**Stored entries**
■ ■ ■

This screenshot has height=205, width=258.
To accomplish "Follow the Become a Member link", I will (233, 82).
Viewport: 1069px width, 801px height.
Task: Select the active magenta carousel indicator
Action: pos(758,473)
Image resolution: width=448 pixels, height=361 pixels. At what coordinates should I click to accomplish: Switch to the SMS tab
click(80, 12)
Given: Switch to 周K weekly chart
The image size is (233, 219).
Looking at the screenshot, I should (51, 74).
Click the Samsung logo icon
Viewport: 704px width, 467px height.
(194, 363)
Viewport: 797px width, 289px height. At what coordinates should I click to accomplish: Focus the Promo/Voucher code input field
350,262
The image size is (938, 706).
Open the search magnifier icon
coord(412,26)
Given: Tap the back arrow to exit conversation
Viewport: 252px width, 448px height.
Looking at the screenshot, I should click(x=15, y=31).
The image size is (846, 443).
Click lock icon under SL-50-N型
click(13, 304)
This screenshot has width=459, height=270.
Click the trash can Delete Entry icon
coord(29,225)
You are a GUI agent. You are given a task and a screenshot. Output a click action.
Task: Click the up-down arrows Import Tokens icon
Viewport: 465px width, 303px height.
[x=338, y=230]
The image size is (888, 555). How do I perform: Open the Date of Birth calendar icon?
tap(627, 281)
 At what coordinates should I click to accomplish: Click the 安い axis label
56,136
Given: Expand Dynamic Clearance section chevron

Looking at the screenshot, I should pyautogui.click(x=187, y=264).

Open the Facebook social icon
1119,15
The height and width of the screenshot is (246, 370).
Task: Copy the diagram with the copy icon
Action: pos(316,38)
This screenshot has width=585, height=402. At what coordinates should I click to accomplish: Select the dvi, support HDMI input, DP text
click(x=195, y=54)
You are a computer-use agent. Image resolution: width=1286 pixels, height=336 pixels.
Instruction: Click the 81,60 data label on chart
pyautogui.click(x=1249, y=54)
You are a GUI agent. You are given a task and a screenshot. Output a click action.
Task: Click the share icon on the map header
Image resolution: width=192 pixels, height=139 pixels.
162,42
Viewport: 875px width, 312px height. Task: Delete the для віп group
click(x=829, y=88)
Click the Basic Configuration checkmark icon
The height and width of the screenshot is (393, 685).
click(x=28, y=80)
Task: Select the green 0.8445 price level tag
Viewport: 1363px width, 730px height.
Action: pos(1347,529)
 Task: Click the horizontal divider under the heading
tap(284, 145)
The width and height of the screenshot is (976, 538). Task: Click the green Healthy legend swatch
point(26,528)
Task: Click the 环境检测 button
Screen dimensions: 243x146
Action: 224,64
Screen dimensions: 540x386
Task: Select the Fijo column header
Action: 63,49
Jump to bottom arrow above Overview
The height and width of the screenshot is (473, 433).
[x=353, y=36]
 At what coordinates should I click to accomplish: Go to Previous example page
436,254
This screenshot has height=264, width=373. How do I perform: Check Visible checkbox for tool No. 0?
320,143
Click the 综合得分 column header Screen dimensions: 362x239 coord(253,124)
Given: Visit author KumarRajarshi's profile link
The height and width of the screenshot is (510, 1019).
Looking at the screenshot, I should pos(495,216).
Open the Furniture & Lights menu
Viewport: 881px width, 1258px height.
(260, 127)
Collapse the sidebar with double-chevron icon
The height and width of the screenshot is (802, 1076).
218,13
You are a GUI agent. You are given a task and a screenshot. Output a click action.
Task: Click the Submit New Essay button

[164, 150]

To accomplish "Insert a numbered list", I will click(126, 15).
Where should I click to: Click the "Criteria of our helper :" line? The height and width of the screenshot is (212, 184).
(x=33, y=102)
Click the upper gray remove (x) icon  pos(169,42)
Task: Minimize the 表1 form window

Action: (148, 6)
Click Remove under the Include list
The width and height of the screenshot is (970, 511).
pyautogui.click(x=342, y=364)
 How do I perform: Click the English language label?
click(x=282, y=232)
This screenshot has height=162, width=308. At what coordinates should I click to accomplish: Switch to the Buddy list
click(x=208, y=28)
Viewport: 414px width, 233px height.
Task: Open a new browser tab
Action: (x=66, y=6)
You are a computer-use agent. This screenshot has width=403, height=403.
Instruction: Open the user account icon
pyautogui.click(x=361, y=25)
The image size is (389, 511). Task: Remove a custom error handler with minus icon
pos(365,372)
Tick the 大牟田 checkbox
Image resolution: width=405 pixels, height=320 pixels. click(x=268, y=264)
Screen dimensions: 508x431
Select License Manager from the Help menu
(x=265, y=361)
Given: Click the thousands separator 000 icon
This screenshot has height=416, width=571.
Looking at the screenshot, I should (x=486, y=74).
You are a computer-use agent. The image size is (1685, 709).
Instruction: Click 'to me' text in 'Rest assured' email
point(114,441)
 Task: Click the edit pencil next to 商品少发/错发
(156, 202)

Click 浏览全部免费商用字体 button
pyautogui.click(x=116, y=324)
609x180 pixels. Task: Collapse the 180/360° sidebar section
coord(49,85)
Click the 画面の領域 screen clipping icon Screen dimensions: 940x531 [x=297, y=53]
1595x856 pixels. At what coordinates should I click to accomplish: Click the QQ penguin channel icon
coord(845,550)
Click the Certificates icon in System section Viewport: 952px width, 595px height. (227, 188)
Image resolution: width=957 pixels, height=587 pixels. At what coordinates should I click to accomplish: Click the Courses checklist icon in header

■ ■ ■

**ASSIGNMENT**
Retype exactly the lines from the one containing "Click 浏览全部免费商用字体 button" through the last line of the records above, including both.

**PROBLEM SOLUTION**
Click 浏览全部免费商用字体 button
pyautogui.click(x=116, y=324)
609x180 pixels. Task: Collapse the 180/360° sidebar section
coord(49,85)
Click the 画面の領域 screen clipping icon Screen dimensions: 940x531 [x=297, y=53]
1595x856 pixels. At what coordinates should I click to accomplish: Click the QQ penguin channel icon
coord(845,550)
Click the Certificates icon in System section Viewport: 952px width, 595px height. (227, 188)
Image resolution: width=957 pixels, height=587 pixels. At what coordinates should I click to accomplish: Click the Courses checklist icon in header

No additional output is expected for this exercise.